### [Assignment]
The required output is the line containing "Image resolution: width=1502" followed by each line through the end of the data below, repeated exactly and with nothing added.

*** Source information Section Begins ***

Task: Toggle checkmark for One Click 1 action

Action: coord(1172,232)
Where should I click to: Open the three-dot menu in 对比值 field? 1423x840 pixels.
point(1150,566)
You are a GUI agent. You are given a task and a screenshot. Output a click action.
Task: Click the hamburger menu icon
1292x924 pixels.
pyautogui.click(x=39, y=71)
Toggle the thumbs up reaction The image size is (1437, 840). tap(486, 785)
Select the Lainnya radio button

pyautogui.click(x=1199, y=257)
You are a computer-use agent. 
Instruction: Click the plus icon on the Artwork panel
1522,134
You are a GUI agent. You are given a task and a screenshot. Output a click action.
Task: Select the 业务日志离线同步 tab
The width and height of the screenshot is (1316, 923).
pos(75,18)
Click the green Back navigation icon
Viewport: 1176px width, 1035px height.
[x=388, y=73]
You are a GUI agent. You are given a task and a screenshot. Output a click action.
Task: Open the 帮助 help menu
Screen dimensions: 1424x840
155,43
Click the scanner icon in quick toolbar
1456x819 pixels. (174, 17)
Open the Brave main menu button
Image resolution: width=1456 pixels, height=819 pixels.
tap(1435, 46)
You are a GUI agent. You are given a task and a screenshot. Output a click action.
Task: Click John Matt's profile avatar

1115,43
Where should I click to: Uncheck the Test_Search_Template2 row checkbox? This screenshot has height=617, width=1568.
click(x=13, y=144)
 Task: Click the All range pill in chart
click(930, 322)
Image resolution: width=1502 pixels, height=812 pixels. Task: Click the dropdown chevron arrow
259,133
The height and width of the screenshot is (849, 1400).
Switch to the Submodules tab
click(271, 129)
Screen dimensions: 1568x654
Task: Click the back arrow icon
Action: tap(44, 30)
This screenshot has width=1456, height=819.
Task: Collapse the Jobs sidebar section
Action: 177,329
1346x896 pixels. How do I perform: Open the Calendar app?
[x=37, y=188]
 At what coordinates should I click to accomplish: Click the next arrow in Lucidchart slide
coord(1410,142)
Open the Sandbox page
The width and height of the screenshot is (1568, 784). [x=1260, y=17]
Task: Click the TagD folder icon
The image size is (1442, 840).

*** Source information Section Ends ***

### [Output for this exercise]
Image resolution: width=1502 pixels, height=812 pixels. Task: Click the dropdown chevron arrow
259,133
The height and width of the screenshot is (849, 1400).
Switch to the Submodules tab
click(271, 129)
Screen dimensions: 1568x654
Task: Click the back arrow icon
Action: tap(44, 30)
This screenshot has width=1456, height=819.
Task: Collapse the Jobs sidebar section
Action: 177,329
1346x896 pixels. How do I perform: Open the Calendar app?
[x=37, y=188]
 At what coordinates should I click to accomplish: Click the next arrow in Lucidchart slide
coord(1410,142)
Open the Sandbox page
The width and height of the screenshot is (1568, 784). [x=1260, y=17]
Task: Click the TagD folder icon
The image size is (1442, 840).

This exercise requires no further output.